Take the belt covers off and make sure things turn as they should. 
Take some indicators to check spindle run-out. 
Make sure the quill moves freely. 
Check that the back gear and quill feed engage properly. 
Take a collet and end mill (if you have them) and make sure things seat.

Myself, I'd have a hard time buying any machine not under power, but I also totally understand your position


----------



## Aukai (Apr 24, 2021)

Good luck, looks nice.


----------



## tjb (Apr 24, 2021)

I hear you, Hozzie.  I live in the same equipment desert as you.  That mill is almost exactly like the one I found in Montgomery, AL.  It was a ten year-old Vectrax when I bought it, but only used one year and then stored in a residential environmentally controlled garage for the next nine.  One step removed from brand new.

The most important consideration I would offer is that you make certain the machine is made in Taiwan - not China.  If it is a Taiwan machine, it was probably built in the same factory as my Vectrax.  The decal on the side of your second picture should tell you where it was manufactured and the year it was built.  You might want to check with the seller to find that out before you go there.  Also, find out how old it is and how heavily used.  Mine came out of an electrical engineer's home hobby environment.  It has been a great machine.  I have no regrets, but again, mine was essentially a one-year old machine.

Let us know if you get it.


----------



## Hozzie (Apr 24, 2021)

Thanks.  I will take some indicators with me and check runout and the other items.  I am not building things for NASA, just my home shop where precision is within reason relative.  It's only 90 minutes from me so not the end of the world if I get there and it isn't what it appears to be.  I know the motor plate shows the motor was made in Taiwan in 1999, so I am guessing it all was, but I will verify as you state.  I am trying to figure out if it has been repainted.  If they did, it was a decent job.  Hard to tell in pictures.


----------



## rabler (Apr 24, 2021)

I would wonder why it couldn't be powered up.  It looks like it is sitting in a shop environment.  I realize it is 3 phase and there may be an RPC or some plugs involved, but it shouldn't be difficult to run power to it.


----------



## Ken from ontario (Apr 24, 2021)

That's a nice mill, great price too, I hope it checks out.


----------



## mikey (Apr 24, 2021)

Jet mills are made in Taiwan. Meehanite castings, which is very good. Looks to be a recent model. If they kept up with the lubrication schedule, I bet it's in decent shape.


----------



## Hozzie (Apr 24, 2021)

rabler said:


> I would wonder why it couldn't be powered up.  It looks like it is sitting in a shop environment.  I realize it is 3 phase and there may be an RPC or some plugs involved, but it shouldn't be difficult to run power to it.
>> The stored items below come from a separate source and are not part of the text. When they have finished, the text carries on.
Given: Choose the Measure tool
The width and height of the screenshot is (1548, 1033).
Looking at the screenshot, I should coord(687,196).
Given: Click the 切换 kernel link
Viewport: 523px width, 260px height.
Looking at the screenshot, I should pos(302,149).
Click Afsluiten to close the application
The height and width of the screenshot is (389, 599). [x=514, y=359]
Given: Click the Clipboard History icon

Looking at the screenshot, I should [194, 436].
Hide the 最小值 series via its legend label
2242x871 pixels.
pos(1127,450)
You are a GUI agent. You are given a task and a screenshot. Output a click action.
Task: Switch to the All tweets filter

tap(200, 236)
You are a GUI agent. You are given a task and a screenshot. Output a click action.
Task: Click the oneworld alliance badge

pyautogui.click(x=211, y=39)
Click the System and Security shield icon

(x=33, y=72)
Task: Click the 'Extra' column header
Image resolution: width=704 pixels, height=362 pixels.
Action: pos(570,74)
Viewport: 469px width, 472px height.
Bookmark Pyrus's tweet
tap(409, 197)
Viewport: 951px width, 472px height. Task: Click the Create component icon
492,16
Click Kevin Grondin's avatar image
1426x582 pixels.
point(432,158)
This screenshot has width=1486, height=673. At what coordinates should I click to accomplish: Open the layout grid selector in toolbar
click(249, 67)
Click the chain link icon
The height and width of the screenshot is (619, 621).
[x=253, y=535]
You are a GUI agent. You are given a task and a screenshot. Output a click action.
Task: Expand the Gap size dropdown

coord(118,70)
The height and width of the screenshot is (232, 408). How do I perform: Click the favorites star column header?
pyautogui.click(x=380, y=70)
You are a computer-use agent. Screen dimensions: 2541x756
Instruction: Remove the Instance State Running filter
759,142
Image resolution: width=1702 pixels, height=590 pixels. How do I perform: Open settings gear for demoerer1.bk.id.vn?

He said they moved it from where it was to put the new machine in it's place.  He thought it was hooked up the first time I called him.  I think it's just sitting out away from where there was power for it and they probably don't feel like messing with it.  Not that he couldn't be BS'ing me, but you get a pretty good feel for the people when talking to them and I have a pretty good BS meter.  I don't get the feeling he is trying to pull a fast one or he wouldn't have told me about the x power feed.  And I think he is pretty confident it will sell easily.  Around here a Bridgeport in this shape would bring 5k minimum, and more like 6 or 7 most likely.

I am basically looking at it vs a new PM 949TV.  That would be $9600 to me.  If this one is made in Taiwan, I think it is basically a very similar machine.  I would get a warranty on the PM, but Jet does at least usually have parts available if needed.


----------



## Hozzie (Apr 24, 2021)

Maybe one of you can also tell me if the head can be turned upside down on this model?  I am thinking not.  It shows +/- 90 degrees in the manual, but I don't know if that means it can't (or shouldn't) go past that point or if that is only more when using it.  I see the Bridgeports are typically turned upside down with a block between the head and table, but not sure I can do that with this.  I have plenty of straps, etc, but definitely want to get the COG as low as possible.


----------



## hman (Apr 24, 2021)

Hozzie said:


> I am trying to figure out if it has been repainted.  If they did, it was a decent job.  Hard to tell in pictures.


If it was ever repainted, for sure it wasn't recently, and definitely not a "lipstick on a pig" job for the sake of a quick sale.  Both photos show areas where the paint job has worn away or been chipped off.  I'll go +1 on others' comments and suggestions.  Jet has a good reputation for machinery, though IMHO they do list for inordinately high prices.  

An examination of the table surface will let you know if it's been abused, or used by indifferent jerks.  Then do as careful an examination of the gib surfaces as you can.  Also give the table a "shake" test, to check for worn or misadjusted gibs.  You can check for spindle smoothness by manually moving the belts.  And -worst case scenario- if the motor is shot, it shouldn't be too expensive to replace it.  Maybe bring along  a multimeter, to check the motor windings.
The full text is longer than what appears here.